Transmitting Waves
Opening Wednesday, September 12 at Richard Taittinger Gallery, 6 pm to 9 pm. On view through November 10.
There’s something inexplicably entrancing about the colors that pervade vintage printed matter, such as ads or movie posters. The colors tend to look impossibly vivid, or at least they do to my eyes. I get a similar feeling when viewing the work of the late artist Nassos Daphnis, who also developed a color theory stating each primary color, plus white and black, “occupies a number of planes on a scale of 1 to 100.” It’s no surprise, then, that the man stuck with these five shades in his art-making as well. This show at Richard Taittinger Gallery is a “reimagining” of a 1983 show at Leo Castelli Gallery, a place Daphnis exhibited at often, though it also includes works that haven’t been shown before. If you’re into fine lines, bold colors, geometric precision, and a minimal-yet-vivid take on radio waves and the like, this is the show for you.
Static Motion
Opening Wednesday, September 12 at The Bee in the Lion, 6 pm to 8 pm. On view through December 14.
If you’ve never heard of Manhattan art space The Bee in the Lion, you’re not alone: it’s a private space being opened to the public specifically for this show of paintings by Carly Silverman. Each image takes its cue from a photo taken by street style documentarian The Sartorialist, but rather than merely trying to replicate these shots of metropolitan women and their clothes, Silverman takes advantage of what one can do with paints.

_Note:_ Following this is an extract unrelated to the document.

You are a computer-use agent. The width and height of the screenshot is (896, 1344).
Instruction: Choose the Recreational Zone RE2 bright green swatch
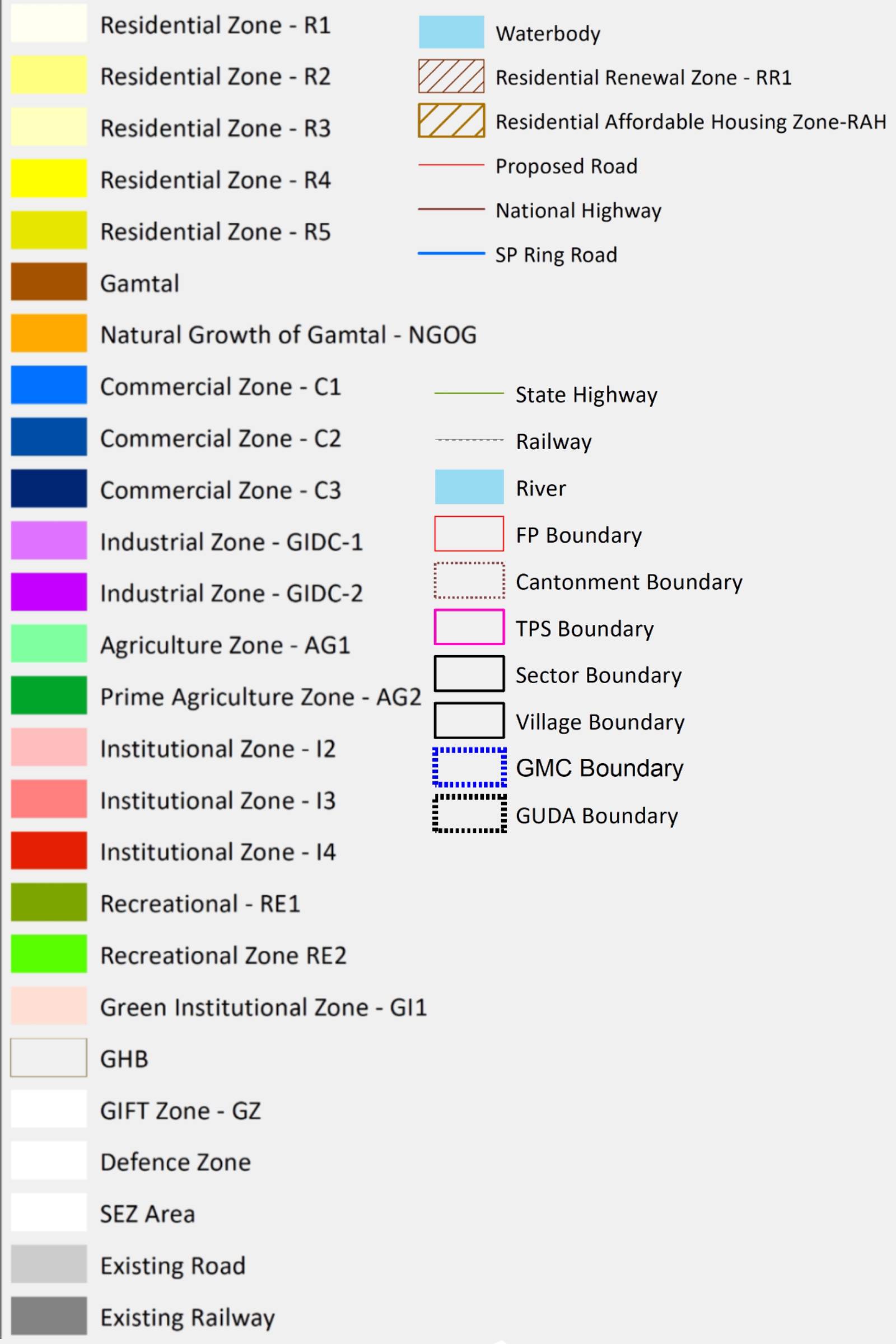coord(49,954)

Her process involves blurring layers upon layers of paint by wiping a cloth through them as they’re drying, creating a pleasantly blurry world that resembles some sort of dreamland, prioritizing color and shape over facial expression.

Mark Wallinger
Superego, 2016
Stainless steel, glass mirror, motor
350 x 160 x 160 cm / 137 3/4 x 63 x 63 in
Photo © Mark Wallinger.
Courtesy the artist and Hauser & Wirth
Study For Self Reflection
Opening Thursday, September 13 at Hauser & Wirth, 6 pm to 8 pm. On view through October 27.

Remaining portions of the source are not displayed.